*WORK TO COMPLETE:*
Continue the piece below about the virus outbreak, picking up right after its final sentence.

*EXCERPT PROVIDED:*
────

Yes, I’m going to call it that despite the outcry about using that descriptor. It has long been common to name diseases after where they were first identified. The list of examples is long. German Measles, Spanish Flu, Rocky Mountain Fever, Lyme Disease (named after Lyme Connecticut), Ebola (named after the Ebola river), and on and on and on. There’s nothing “racist” about it. But the Chinese Communist Party declared it’s “racist” and their willing collaborators in government and the media go along with it. (I’m kind of partial to “Winnie the Flu” since that is tailor made to annoy Xi Jinping.)
First off, I consider the panic about it overblown. This is not the disaster that some folk have been painting. (Yes, Italy has been bad but I’ll get to that shortly.) And there’s nothing about it that requires people to grab years supplies of toilet paper. Really. Diarrhea isn’t even a symptom. A couple weeks supply, a month at most, and you’re golden. Really.
On the other hand, some people have been utterly dismissive of it. “It’s no worse than the flu” they say. And now we get to Italy.

────

*EXERCISE DATA:*
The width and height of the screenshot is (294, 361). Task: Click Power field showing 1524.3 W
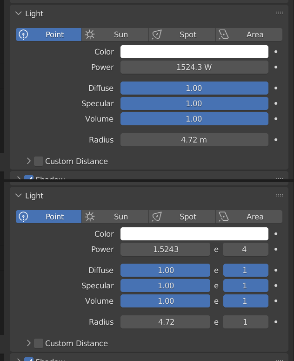pyautogui.click(x=194, y=67)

────

*RESPONSE BELOW:*
First off, let me be clear that Italy is not a good “model” for what results are likely to be in the United States. Italians tend to keep very close personal space, as in, next to none. They engage in a lot more casual physical touch than is generally considered comfortable in American society. this facilitates the spread of diseases like the Wuhan Coronavirus. However, the real issue can be seen here:
Note that this is “per 100,000” so that the US has just about five times Italy’s population has already been corrected for. The simple fact is, America has the facilities to care for a larger proportion of its population in need of critical care than is Italy. The closest anyone comes to the US capacity is Germany. A large part of the problem in Italy is that their facilities were overwhelmed–more cases needing critical care than they had beds to handle. What was an overwhelming crisis in Italy will be “a bit busy” in the US.
Now, this is not to say that the situation in Italy is not informative. To the best of my knowledge, seasonal flu does not generally swamp Italy’s medical systems. And so, while the fact that it is a crisis in Italy does not mean that it will be such a crisis here, nevertheless, I think it does point to Wuhan Coronavirus being worse than seasonal flu and probably even worse than the 2009 H1N1 strain.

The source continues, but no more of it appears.